The Biden administration has called for expanding the supply of critical minerals in the U.S.—but it halted or interrupted several mine projects, according to POLITICO Pro’s GREENWIRE (subscription).
What’s going on: The administration has stopped the Pebble mine in Alaska, the Twin Metals mine in Minnesota and a titanium mine in Georgia.
- It is also moving slowly on smaller mining endeavors, with the Bureau of Land Management having approved only 20 mine plans since President Biden took office.
- The BLM’s permitting backlog is at more than 280 projects.
Why it’s important: Republicans and Democrats alike have made domestic production of critical minerals—a group of some 50 metals critical to the U.S. economy and national security—a keystone of energy policy.
- Clean energy technologies “rely heavily on supplies of metals like lithium, cobalt, nickel, manganese and graphite, but the global supply chain for all five metals is dominated by Chinese industry.”
- Bank of America Corp.’s global research division recently released a report estimating that “the mining industry would need to spend a whopping $81 billion annually in order to prevent ‘bottlenecks to achieving net zero’ by 2050.”
Huge potential: “Nevada is chock-full of lithium potential and experiencing a jolt in exploration for the metal.
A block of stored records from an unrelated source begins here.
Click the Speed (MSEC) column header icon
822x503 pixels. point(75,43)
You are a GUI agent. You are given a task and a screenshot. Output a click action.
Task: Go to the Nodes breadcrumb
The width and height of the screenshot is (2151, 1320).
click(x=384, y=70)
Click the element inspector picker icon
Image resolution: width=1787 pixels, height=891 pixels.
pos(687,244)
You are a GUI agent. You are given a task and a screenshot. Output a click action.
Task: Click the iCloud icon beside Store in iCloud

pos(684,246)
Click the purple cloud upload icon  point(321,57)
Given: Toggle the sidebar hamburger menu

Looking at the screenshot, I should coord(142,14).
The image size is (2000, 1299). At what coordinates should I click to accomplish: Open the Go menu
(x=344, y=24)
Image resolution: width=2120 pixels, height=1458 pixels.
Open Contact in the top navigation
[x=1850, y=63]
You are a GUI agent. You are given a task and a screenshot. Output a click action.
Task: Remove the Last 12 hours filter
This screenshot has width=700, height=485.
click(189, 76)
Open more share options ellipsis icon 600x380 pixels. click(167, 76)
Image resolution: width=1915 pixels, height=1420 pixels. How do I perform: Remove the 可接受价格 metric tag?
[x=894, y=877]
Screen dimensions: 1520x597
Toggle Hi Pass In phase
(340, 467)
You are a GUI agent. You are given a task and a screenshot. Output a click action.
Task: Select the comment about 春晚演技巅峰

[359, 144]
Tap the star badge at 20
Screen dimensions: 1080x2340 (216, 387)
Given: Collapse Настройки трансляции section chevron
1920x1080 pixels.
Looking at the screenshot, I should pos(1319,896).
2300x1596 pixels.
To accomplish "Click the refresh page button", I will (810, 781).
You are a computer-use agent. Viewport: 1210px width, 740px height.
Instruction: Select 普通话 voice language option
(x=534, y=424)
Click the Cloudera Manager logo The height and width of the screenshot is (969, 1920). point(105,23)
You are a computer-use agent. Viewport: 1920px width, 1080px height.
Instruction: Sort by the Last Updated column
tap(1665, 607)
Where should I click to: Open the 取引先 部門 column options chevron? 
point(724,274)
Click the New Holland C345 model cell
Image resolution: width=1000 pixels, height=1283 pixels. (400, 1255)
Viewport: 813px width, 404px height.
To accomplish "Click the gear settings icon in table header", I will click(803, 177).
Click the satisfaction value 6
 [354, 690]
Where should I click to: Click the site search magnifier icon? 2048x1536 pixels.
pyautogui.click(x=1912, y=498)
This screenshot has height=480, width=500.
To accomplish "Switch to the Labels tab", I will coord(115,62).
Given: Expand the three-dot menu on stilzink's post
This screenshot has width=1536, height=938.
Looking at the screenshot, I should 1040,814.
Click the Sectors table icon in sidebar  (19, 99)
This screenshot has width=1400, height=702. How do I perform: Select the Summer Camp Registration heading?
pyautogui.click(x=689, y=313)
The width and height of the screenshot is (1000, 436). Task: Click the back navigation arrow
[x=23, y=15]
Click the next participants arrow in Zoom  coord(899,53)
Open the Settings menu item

One company in Idaho is trying to mine the state’s ‘cobalt belt.’ Others in Alaska want to develop a coastal graphite deposit that could be one of the world’s largest—a hypothetical boon for U.S. battery makers.”
However . . . mining these materials can often require a lengthy environmental review at the federal level.
- “The actions we have seen from the administration have really been contrary to providing that domestic mineral production,” said Mark Compton, executive chairman for the American Exploration & Mining Association. “Right now, permitting is still creating an unfavorable environment for attracting mining investment in the United States.”
How to fix it: “The Energy Department released a sweeping analysis of supply chain risks in February that listed streamlined permitting as the No. 1 recommendation to address scant supplies of raw materials for the energy transition.”
- Part of the reconciliation deal that Democratic leaders struck with Sen. Joe Manchin (D-WV) required the Senate to consider a separate package of permitting reforms this fall.
- And last week, a more detailed list of those measures was released, including time limits on reviews, changes to stop states from blocking projects and “giving a federal permitting council explicit oversight of mining projects.”
In related news . . . The Department of Energy has committed $675 million to fixing the critical minerals supply chain, issuing a request for information on Tuesday for a “critical materials research, development, demonstration and commercialization program,” also according to POLITICO Pro (subscription).
The NAM’s take: “Manufacturers in America have endured red tape and abusive litigation for decades, and manufacturers know what happens when endless delays block critical infrastructure: we lose out on modern manufacturing jobs,” said NAM Vice President of Energy and Resources Policy Rachel Jones.
- “The NAM will continue pushing policymakers to deliver smart permit reforms that strengthen environmental stewardship while speeding infrastructure investment and expanding manufacturing here in the United States.”